We can ignore even pleasure. But pain insists upon being attended to. God whispers to us in our pleasures, speaks in our conscience, but shouts in our pains: it is his megaphone to rouse a deaf world. ~ C.S. Lewis

We’re often at a loss when it comes to coming along side someone who is hurting. In this post, and the next, I’ll share a few suggestions. Sometimes it’s helpful to look at what comes naturally that doesn’t help before moving on to some ideas that might be more useful. Here’s a partial list of things not to do if we want to encourage a person who’s experiencing emotional or physical pain.

  • Don’t view pain as a teaching moment.

Be sensitive and compassionate in your use of Bible verses and exhortations. We are very hard of hearing when we’re suffering. Leave the megaphone to God.

  • NEVER say: I know how you feel

Of course you don’t. Each person’s pain is unique.

When you’re hurting, I have no idea how you’re feeling no matter how similar I may think our experiences are because I’m not you.

It’s tempting (and often preached) to try to understand how someone else is feeling by walking a mile in their shoes; putting yourself in their place etc… In other words, I should try to understand how you’re feeling by thinking about me. But I’m not you!
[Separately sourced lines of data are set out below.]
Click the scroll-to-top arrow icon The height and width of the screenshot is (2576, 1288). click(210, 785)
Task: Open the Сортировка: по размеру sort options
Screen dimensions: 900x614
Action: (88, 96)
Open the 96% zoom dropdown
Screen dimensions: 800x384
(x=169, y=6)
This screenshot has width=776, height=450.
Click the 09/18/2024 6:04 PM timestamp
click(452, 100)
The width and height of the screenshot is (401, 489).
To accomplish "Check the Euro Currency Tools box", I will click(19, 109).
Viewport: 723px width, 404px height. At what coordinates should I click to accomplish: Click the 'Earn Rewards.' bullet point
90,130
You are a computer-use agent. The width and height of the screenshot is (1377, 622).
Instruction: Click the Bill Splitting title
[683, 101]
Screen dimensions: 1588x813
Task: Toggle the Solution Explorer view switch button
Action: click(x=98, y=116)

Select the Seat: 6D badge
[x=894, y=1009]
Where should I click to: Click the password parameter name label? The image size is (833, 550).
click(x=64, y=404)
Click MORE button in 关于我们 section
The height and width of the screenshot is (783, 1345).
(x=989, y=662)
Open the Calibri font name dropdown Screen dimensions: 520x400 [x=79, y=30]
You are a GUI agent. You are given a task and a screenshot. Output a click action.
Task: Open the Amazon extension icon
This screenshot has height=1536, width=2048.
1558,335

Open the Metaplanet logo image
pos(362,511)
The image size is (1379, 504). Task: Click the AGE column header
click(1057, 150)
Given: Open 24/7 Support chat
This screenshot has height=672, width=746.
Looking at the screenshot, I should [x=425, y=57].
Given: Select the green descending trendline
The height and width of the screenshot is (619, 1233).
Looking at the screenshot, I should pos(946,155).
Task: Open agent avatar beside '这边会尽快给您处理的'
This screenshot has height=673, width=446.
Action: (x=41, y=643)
While we may have gone through similar situations, every other experience that has led you to this moment has shaped you into who you are and how you experience emotional or physical pain.

In our eagerness to show empathy, we often share our story, inadvertently changing the focus of the conversation from the other person to ourselves.

  • Toss the cliché’s

Time heals all wounds. Time isn’t magical.

What doesn’t kill you makes you strongerBlatantly untrue. What doesn’t kill you will change you but it may or may not make you stronger.

Other’s have it so much worse. Comparing pain is minimizing.

You need to be strong. Why? For whom? What does that even mean?

Take care of yourself. Don’t tell a hurting person what they need to do when they’re already doing all they can to hang on.

Your loved one wouldn’t want you to be sad. Completely irrelevant (and may or may not be true). This moment is about the hurting person, not someone else.

I’m sorry for your loss. This isn’t all bad, but the word loss is problematic and once again, minimizing. Try just I’m so sorry (leaving off the loss). It’s genuine and doesn’t sound like you picked it up on Law and Order.